Required task ▸ Find each line in the entries below that contains the word "button" and copy it out. Case counts.

Word and item position data
────────────────────────────────────────

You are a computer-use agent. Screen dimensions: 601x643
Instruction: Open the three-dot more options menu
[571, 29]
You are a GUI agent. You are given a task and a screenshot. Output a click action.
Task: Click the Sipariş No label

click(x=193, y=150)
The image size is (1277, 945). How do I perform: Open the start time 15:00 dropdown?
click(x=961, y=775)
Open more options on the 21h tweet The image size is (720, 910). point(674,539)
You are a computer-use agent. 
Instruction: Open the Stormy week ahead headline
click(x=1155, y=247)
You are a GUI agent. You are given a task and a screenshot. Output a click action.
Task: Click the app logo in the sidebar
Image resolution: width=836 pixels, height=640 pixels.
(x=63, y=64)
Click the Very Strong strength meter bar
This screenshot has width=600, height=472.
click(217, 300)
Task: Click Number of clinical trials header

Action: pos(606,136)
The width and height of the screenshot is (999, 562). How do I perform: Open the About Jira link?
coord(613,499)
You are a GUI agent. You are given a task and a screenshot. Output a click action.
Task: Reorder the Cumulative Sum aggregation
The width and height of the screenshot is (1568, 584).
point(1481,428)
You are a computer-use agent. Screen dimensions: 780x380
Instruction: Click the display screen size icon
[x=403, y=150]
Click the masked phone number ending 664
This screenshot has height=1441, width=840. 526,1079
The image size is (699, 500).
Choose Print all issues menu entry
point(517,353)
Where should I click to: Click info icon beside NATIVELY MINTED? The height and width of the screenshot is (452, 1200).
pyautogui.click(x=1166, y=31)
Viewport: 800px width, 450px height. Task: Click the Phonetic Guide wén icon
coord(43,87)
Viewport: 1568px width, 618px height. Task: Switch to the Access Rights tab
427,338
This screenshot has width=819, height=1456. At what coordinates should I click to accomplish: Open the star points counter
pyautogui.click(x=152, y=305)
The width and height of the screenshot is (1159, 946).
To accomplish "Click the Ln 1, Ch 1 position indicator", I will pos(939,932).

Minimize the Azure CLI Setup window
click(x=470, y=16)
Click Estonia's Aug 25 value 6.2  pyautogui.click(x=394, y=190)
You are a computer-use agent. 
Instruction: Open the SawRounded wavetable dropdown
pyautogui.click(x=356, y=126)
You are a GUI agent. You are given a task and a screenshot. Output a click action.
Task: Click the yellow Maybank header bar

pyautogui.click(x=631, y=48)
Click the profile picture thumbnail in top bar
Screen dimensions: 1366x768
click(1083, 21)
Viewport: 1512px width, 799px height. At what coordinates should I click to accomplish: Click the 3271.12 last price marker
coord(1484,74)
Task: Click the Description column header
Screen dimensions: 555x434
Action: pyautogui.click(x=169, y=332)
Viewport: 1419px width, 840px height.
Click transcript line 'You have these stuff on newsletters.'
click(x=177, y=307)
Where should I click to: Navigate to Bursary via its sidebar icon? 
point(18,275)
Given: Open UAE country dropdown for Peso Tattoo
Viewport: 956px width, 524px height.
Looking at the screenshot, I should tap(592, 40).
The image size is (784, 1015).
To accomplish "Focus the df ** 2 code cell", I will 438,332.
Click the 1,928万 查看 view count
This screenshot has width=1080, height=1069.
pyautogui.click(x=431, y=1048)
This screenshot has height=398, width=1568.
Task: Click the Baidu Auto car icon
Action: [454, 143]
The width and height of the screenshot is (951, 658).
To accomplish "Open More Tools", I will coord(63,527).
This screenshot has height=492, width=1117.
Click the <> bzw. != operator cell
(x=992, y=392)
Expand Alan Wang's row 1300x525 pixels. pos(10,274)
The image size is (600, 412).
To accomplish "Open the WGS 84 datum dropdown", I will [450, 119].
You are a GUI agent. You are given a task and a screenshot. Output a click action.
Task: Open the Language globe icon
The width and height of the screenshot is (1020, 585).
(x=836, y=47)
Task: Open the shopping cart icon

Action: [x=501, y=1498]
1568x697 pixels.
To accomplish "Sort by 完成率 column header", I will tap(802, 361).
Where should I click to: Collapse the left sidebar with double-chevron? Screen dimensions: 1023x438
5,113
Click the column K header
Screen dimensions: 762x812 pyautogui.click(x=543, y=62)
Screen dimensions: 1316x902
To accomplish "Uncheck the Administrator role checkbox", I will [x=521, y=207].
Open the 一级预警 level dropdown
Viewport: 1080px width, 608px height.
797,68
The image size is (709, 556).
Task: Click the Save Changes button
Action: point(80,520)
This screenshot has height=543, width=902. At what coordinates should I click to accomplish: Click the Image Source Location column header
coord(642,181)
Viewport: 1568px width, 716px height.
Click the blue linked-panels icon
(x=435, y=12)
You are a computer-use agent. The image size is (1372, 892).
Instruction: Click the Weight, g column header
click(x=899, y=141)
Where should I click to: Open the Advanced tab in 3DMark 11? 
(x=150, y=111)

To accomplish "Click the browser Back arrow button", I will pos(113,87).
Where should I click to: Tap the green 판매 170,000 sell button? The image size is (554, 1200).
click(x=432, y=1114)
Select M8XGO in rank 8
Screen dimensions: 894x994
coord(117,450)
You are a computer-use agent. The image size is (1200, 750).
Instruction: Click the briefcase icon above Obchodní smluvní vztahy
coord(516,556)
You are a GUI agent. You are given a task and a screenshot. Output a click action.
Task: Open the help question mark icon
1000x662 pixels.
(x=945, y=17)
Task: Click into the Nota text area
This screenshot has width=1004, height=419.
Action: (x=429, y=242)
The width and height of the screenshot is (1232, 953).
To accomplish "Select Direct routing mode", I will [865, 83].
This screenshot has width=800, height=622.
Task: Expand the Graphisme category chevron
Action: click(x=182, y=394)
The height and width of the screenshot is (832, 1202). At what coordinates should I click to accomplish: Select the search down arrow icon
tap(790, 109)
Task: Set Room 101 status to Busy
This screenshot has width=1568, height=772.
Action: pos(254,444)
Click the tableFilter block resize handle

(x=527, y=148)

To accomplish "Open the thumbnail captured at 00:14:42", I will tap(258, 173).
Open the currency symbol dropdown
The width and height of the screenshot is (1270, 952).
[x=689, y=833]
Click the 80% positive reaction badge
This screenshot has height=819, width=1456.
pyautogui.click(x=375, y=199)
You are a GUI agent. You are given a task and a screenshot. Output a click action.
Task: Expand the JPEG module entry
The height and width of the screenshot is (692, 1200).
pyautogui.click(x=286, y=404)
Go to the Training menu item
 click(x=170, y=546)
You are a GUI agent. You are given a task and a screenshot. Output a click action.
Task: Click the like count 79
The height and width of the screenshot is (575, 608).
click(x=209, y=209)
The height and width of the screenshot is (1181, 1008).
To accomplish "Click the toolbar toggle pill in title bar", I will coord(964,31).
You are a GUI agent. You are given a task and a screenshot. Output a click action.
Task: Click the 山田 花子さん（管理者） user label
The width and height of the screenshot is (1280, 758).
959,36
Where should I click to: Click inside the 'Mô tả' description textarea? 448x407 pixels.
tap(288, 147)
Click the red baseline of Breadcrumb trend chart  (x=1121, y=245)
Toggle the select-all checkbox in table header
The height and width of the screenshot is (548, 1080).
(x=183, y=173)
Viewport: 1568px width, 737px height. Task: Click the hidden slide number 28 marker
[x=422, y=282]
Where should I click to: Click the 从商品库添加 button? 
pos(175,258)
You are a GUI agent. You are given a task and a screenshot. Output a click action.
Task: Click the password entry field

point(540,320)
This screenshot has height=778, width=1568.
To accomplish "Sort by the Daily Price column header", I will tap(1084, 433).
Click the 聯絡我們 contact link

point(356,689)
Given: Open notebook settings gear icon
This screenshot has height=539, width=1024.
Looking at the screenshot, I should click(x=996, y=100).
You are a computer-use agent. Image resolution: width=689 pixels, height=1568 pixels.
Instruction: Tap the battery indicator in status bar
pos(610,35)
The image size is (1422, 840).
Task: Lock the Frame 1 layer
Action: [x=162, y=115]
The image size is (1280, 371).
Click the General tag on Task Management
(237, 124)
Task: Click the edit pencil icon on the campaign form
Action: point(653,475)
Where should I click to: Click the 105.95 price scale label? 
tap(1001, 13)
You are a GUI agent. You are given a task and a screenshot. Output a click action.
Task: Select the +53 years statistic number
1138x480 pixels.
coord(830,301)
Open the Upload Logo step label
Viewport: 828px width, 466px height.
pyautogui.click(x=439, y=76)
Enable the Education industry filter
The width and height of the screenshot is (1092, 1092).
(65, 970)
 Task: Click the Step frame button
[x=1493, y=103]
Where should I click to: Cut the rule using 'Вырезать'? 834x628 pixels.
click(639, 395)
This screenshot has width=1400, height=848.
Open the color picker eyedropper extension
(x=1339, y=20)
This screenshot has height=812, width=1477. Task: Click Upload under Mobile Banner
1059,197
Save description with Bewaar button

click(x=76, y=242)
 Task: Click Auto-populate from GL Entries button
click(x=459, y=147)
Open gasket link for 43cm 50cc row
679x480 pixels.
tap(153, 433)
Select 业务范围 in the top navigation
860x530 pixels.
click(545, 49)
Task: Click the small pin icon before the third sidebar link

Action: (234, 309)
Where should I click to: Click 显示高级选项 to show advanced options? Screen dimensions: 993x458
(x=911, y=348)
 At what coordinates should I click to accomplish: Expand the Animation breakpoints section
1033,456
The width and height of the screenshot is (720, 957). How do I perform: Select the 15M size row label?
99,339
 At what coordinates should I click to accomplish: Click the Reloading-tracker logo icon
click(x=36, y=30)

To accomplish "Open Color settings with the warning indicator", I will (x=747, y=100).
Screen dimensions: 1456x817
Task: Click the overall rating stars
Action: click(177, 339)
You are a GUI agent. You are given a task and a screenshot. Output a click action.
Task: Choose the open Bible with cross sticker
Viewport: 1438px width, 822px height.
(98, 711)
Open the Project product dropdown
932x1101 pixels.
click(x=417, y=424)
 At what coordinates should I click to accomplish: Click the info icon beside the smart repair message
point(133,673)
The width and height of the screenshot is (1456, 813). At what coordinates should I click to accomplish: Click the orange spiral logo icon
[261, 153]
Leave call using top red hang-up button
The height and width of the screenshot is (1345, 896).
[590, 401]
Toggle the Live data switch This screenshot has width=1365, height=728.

────────────────────────────────────────

Written response ▸
Task: Click the Save Changes button
To accomplish "Click the browser Back arrow button", I will pos(113,87).
Where should I click to: Tap the green 판매 170,000 sell button? The image size is (554, 1200).
Where should I click to: Click the 从商品库添加 button? 
 Task: Click the Step frame button
Save description with Bewaar button
 Task: Click Auto-populate from GL Entries button
Leave call using top red hang-up button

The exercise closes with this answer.